Hello!
By popular demand I am planning a fine-tune of https://huggingface.co/dreamgen/opus-v0-7b on top of Yi-34B and wonder whether to use the 200K as the base.
The regular Yi-34B seems slightly better than Yi-34B-200K on standard benchmarks, but I wonder how it “feels” and whether the loss of performance on short context is worth it, given that the regular version can be used up to 32K tokens.
Did anyone try an analysis of these 2 models on various sequence lengths (<4K, <8K, <16K, etc.)?
I have trained book3 for 1 day on a number of GPUs on the 200k, 34B & 6B, it is totally garbage.
It is not a BASE model at ALL. It even knows itself as GPT sometimes.

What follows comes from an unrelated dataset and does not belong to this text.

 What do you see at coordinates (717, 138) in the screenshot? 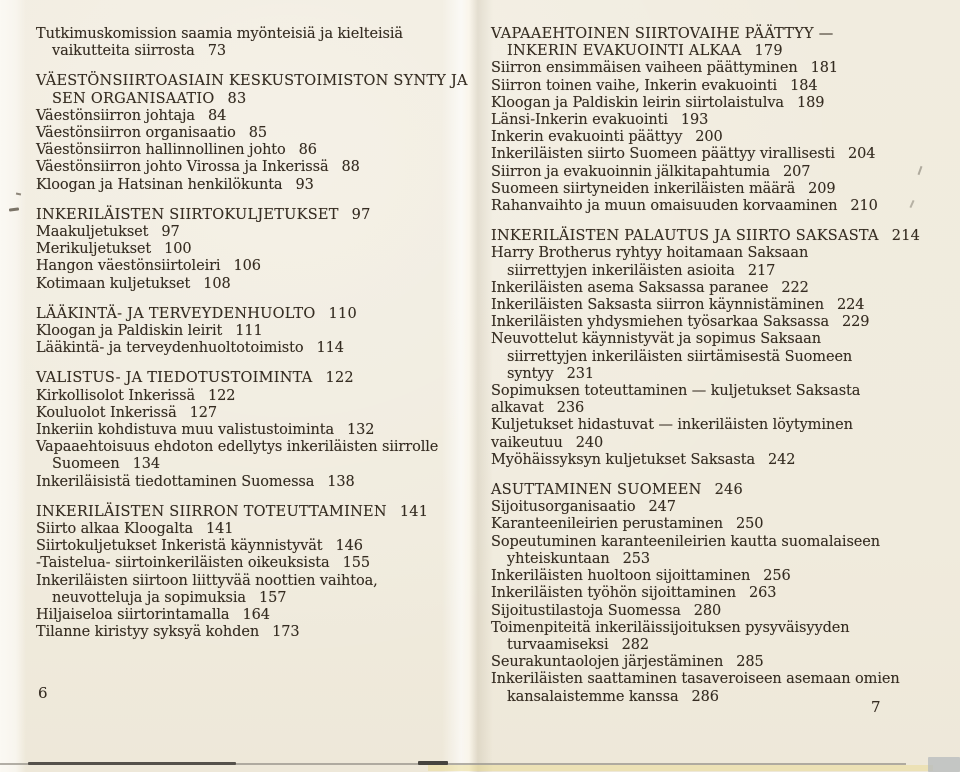
I see `toc-line: Inkerin evakuointi päättyy 200` at bounding box center [717, 138].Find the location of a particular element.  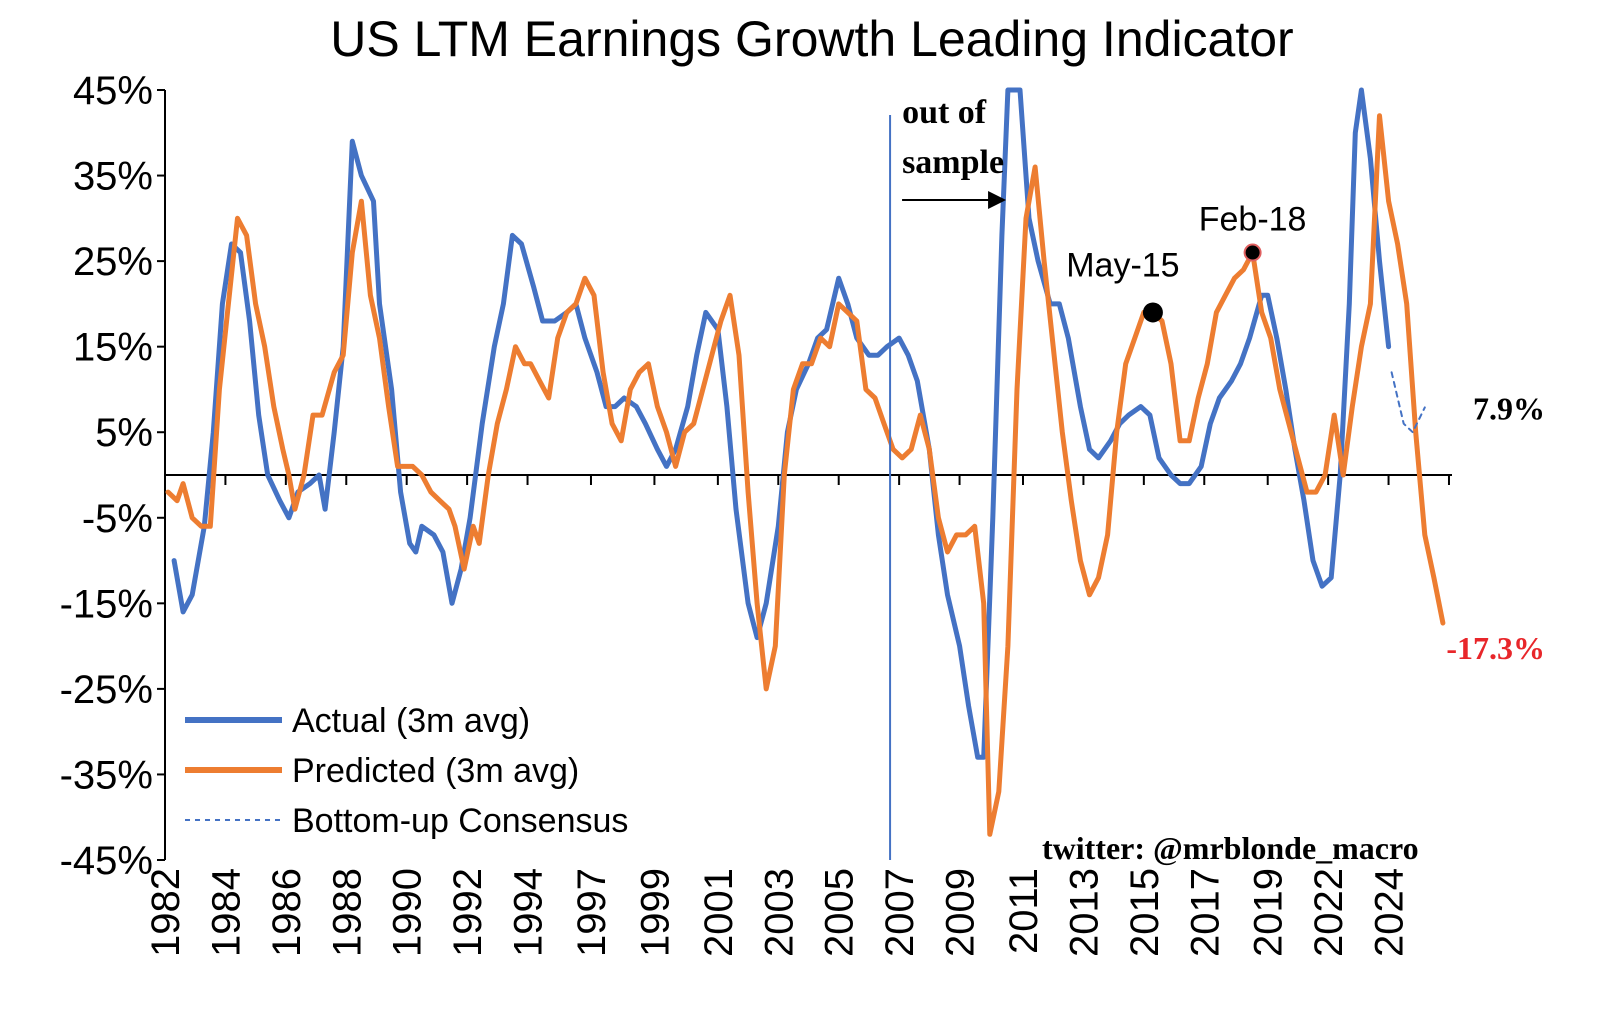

It was a SFT model on format of benchmarks.
Try it before you do silly things, you would not find it on SFT immediately, but sooner or later.It referring to itself as a GPT could just be from pre-training internet data if it was trained on internet data from 2023.

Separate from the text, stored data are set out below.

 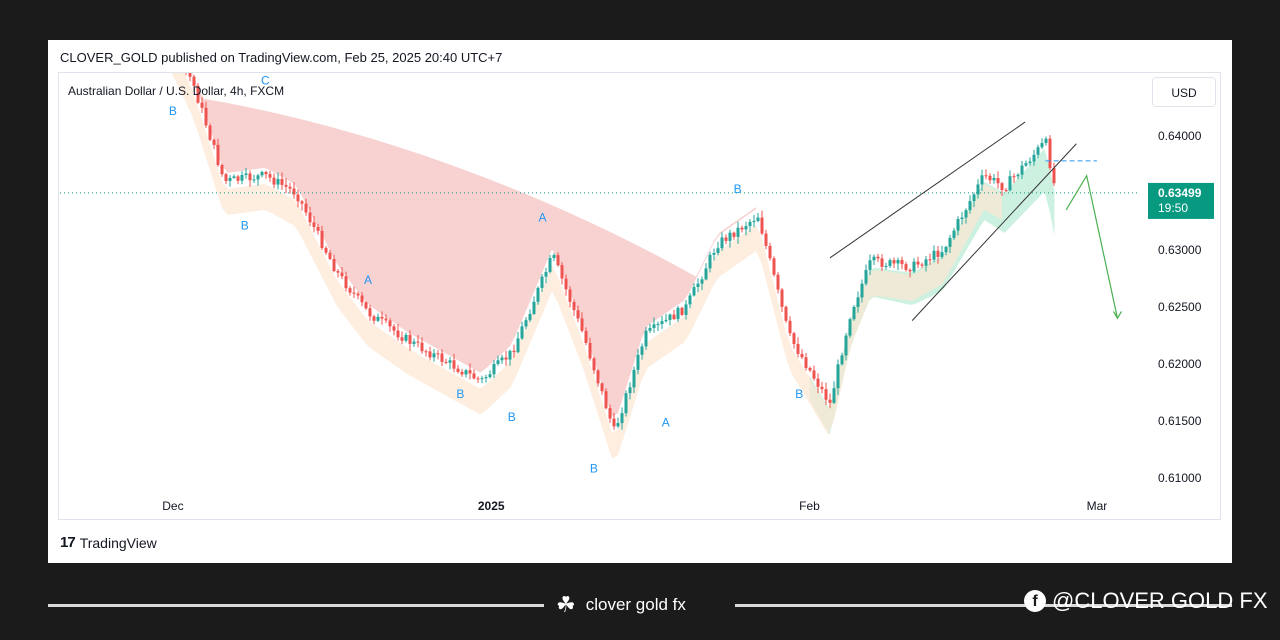 I want to click on price-tag, so click(x=1181, y=200).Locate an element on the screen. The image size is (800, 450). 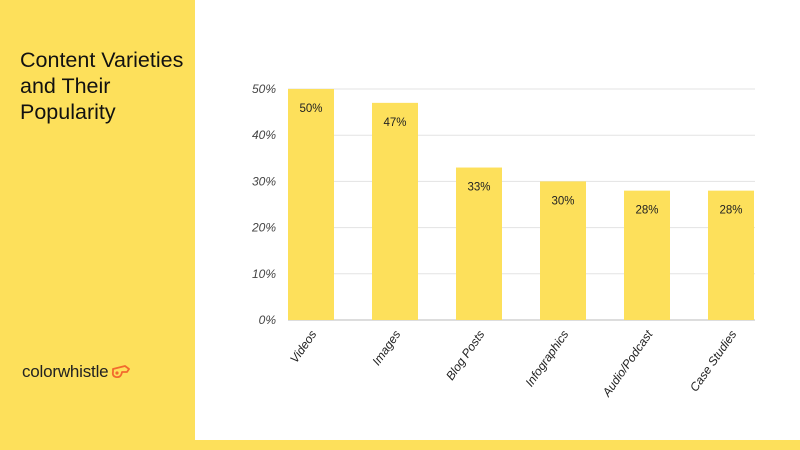
value-labels: 50% 47% 33% 30% 28% 28% is located at coordinates (520, 160). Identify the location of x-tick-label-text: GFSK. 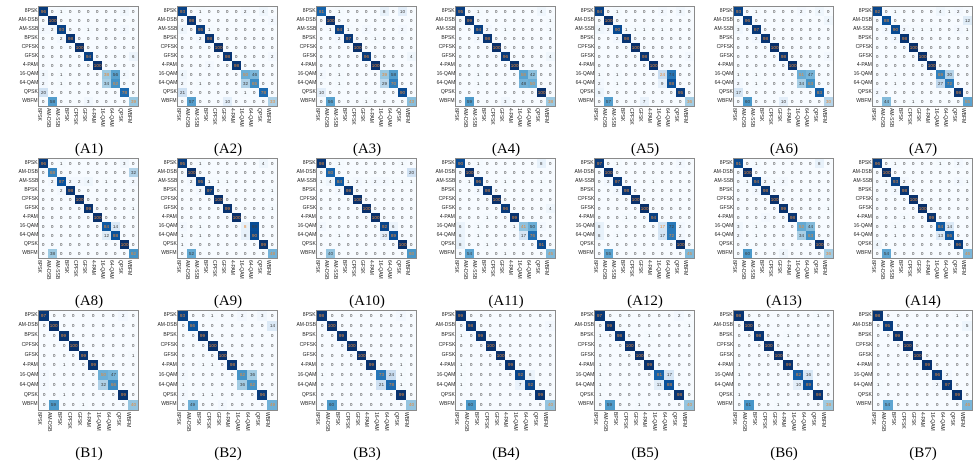
(362, 115). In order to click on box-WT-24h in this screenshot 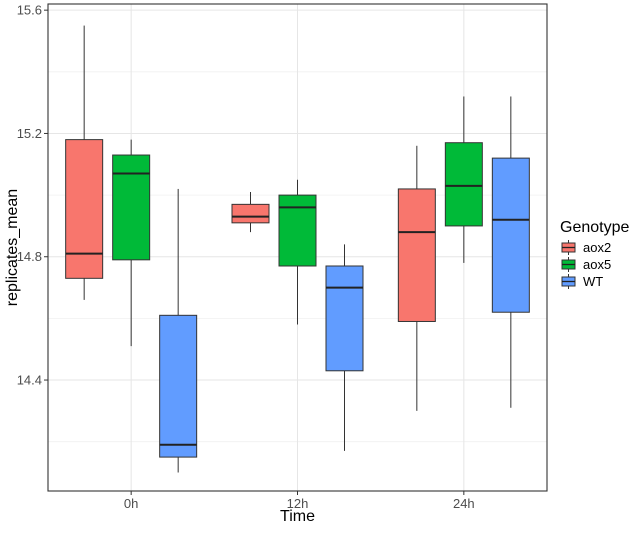, I will do `click(510, 252)`. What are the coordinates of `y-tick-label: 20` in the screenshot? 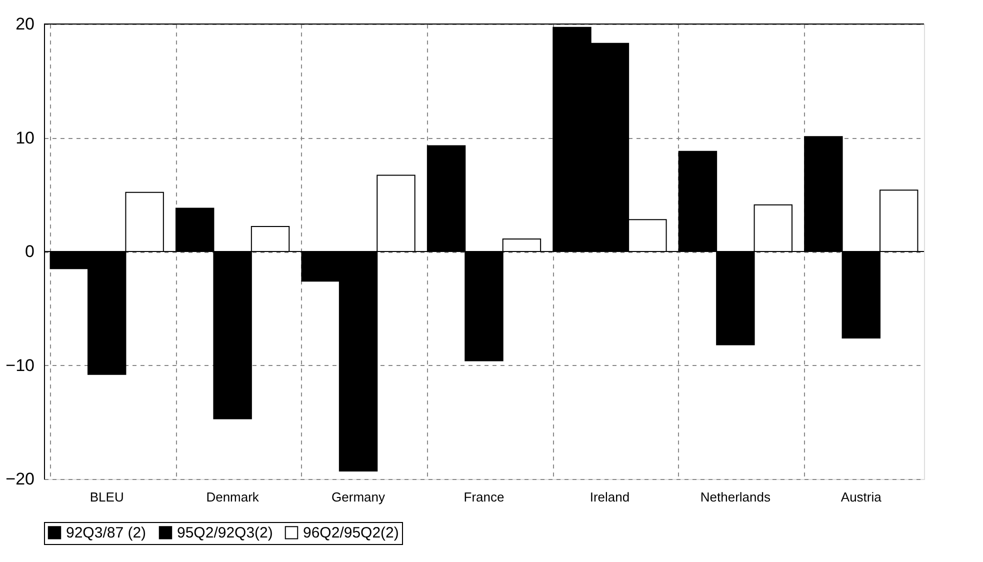 It's located at (25, 24).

It sounds rather like it trained on chatGPT output and they didn’t curate it enough to delete those “As a large language model trained by openAI…” category statements.
It’s kinda like Shutterstock watermarks showing up in image generation.
Yea I’m saying that ChatGPT outputs are contained on internet posts in the year 2023, so simply training from 2023 internet data would end up with training on ChatGPT data as a side effect.
Yes, I understood you. My claim differs in that I think they DIRECTLY used a lot of GPT4 output through the api, which is very probable because a lot of LLM training is done that way. You ask GPT4 to generate examples of conversations with properties you want your LLM to learn and then train on that.
In order for self identification, as GPT I don’t think that randomly crawled chat Examples from the Internet would be enough.
I am not trying to make a strong claim on that, it’s just a thought. My people both.
In most scenarios, models with extended context are optimized for long sequences. If the sequence is not very long, it is often recommended to use a regular model
The regular 34b “feels” like it ignores my prompt a lot.
I felt this too. It seems to “grab on” when you give it a longer context to continue though.
Random update on this, I did some more experimenting on the start of a story (with LimaRP and Petrol LoRAs), and the 4K model seems… fine? So does the 200K.
I don’t how know to stretch out the base model. Their page claims it supports 32K, but it has a 4K context in the config and no RoPE scaling section. Just a high rope theta.
The one difference I did notice is that the 200K model really likes to summarize and reference previous parts of the story. Maybe it was trained on retrieval or summarization examples.
I am running my story on 200K, feels the same as 4K to me (which I tried in the same setting before 200K was released).
And honestly… Even if it is much worse (and I dont think it worse at all), the mega context is such a boon for storytelling.
What I did not try was 4K stretched out with RoPE alpha or anything like that, but the 200K model does not need any stretching out to at least 42K.